There are five candidates currently running for a council seat in Timberlea-Beechville-Clayton Park-Wedgewood, but only one is buying ink by the barrel.
Parkview News publisher Bruce Holland recently used a front-page editorial in his own community newspaper to announce his candidacy for city council, and if that’s not journalistically unethical, it definitely strikes ones of his opponents as politically unfair.
“It certainly gives him a strategic advantage,” says Bruce E. Smith. “He can do what he wants. It’s his publication, and there are no rules on campaigning. So he’s quite free, I guess, to use his publication for his campaign.”
Both Bruces are candidates running for District 12 in October’s election. Smith is a former director with the Halifax North West Trails Association and used to have his own radio show on CKDU. Holland is a former county councillor, current executive director of the Spryfield and District Business Commission and ex-Liberal MLA for Timberlea-Prospect.
He’s also the publisher of the Parkview News community paper, which (according to its website) is distributed to 26,000 homes and businesses in the Clayton Park, Fairview, Bayers Lake, Rockingham and Clayton Park West communities and boasts a readership of “up to 70,000 per issue.”
Asked why he ran his campaign announcement in an above-the-fold, front-page editorial in his own newspaper, Holland is blunt: “Because I could,” he says.
“I’m sure any other candidate, if they had a newspaper, they would do that as well.”
Holland plans to keep writing and advertising his candidacy in the paper, and says he welcomes any of his opponents who want to buy ad space in the Parkview News.
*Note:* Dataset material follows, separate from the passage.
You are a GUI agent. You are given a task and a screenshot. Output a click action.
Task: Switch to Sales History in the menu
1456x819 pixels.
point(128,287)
The publisher dismisses any charge of having an unfair advantage, claiming that Smith is just engaging in political “mudslinging.”
“That’s just the way he is,” Holland says. “He’s free to say what he wants to say, and I’m free to say what I want to say.”
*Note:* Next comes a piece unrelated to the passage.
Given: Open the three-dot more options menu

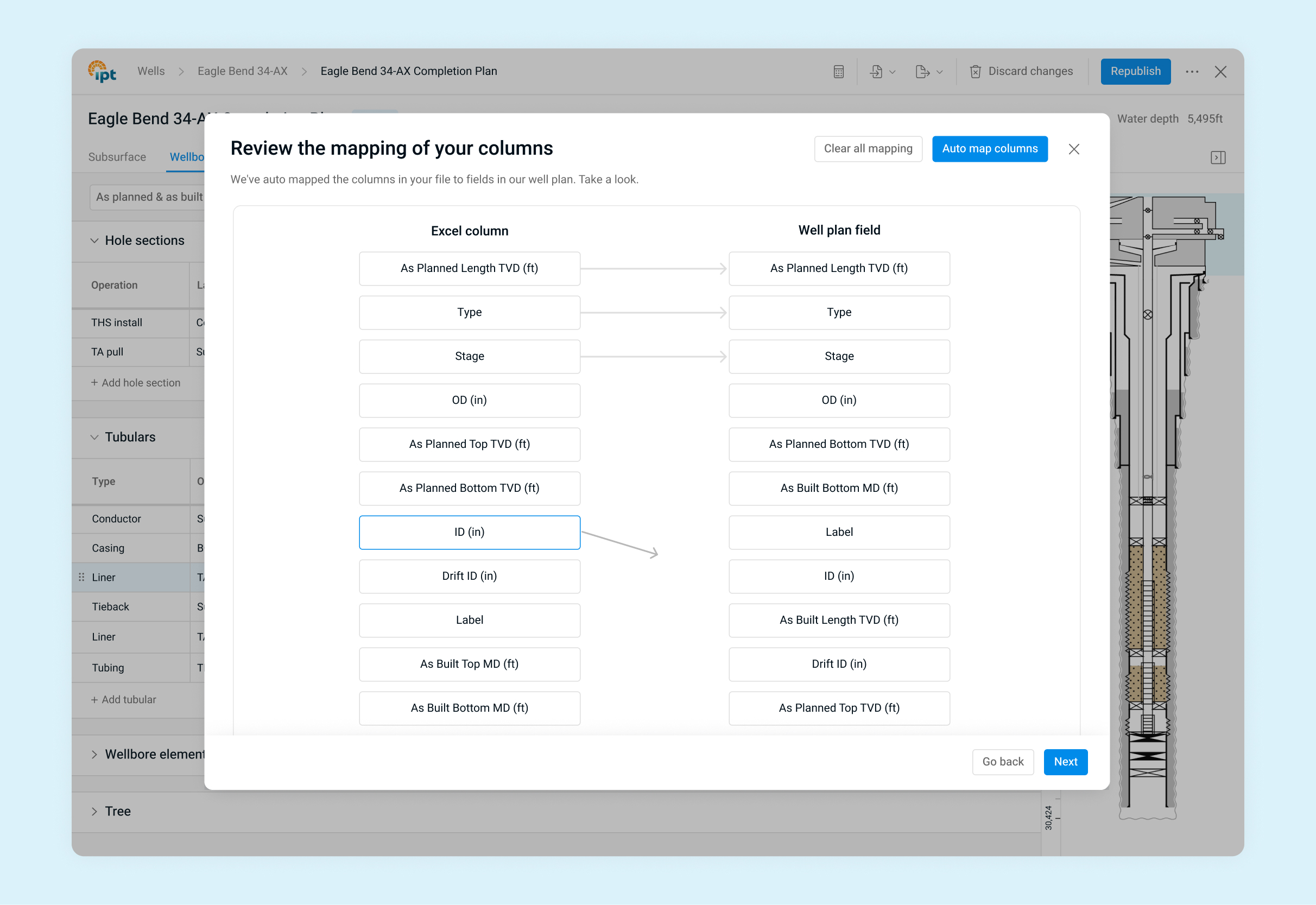Looking at the screenshot, I should (x=1192, y=72).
There aren’t many legal rules when it comes to the owner of a media publication using that outlet as a campaign tool to cover their own candidacy. The Municipal Elections Act doesn’t mention that particular scenario. Advertisements need a disclaimer that they’re printed on behalf of a certain candidate, but that’s about it.
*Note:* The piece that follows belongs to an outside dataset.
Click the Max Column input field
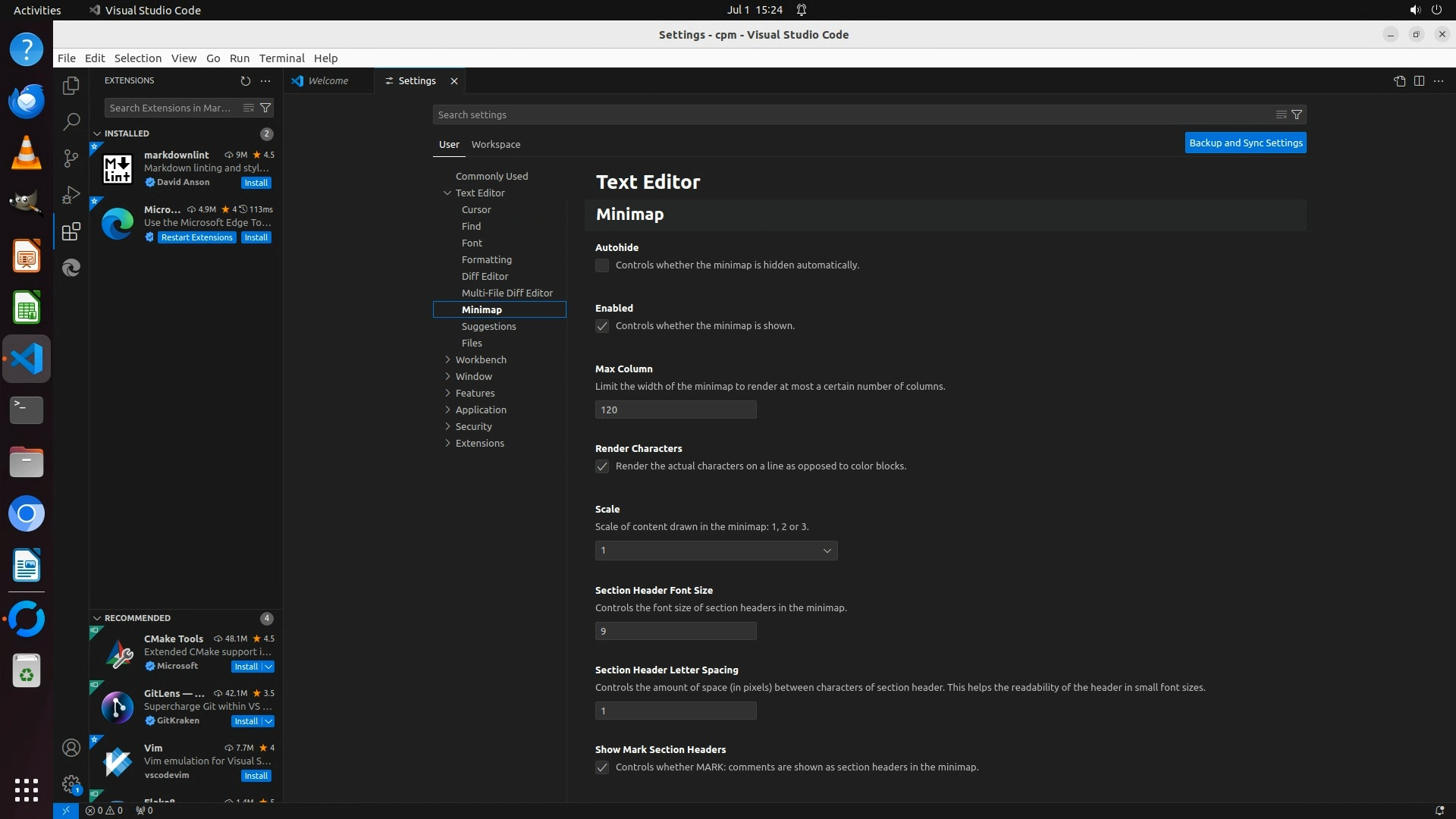This screenshot has width=1456, height=819. (675, 410)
Holland’s perfectly free to run all the editorials he wants, and use his newspaper’s Facebook account to publish photos of him glad-handing constituents—so long as he’s comfortable with the ethics of it all.
Another District 12 candidate with a slightly bigger platform than the Parkview News is putting self-imposed limits on his media promotion, though.
Richard Zurawski is a regular on-air personality for radio station News 95.7, where he offers meteorological forecasts and answers listeners’ science-related questions [Disclaimer: News 95.7's Sheldon MacLeod Show occasionally has me on as a guest about municipal issues].
Those topics don’t routinely cover city hall, so Zurawski says it will be “extremely unlikely” that he’ll mention his campaign over the air. He’s also not buying any campaign ad air time, due to the “obvious awkwardness.”
“I feel it would compromise both my personal integrity and journalistic ethics, as well as that of the station’s as a purveyor of quality journalism,” Zurawski writes in an email.
Bruce Smith, who first brought up the issue of Holland’s proclamation through several posts on local political Facebook groups, says he’s moved on and is now focusing on his campaign.
“You’re spending a lot of negative energy if you spend a lot of time fighting against the other candidates,” he says. “The people, in the end, will make up their mind who they want to support.”
Along with Holland, Smith and Zurawski, advanced-care paramedic John Bignell and retired Armed Forces member Scott Guthrie will be fighting for councillor Reg Rankin’s empty seat come October. The councillor of 25 years is not re-offering.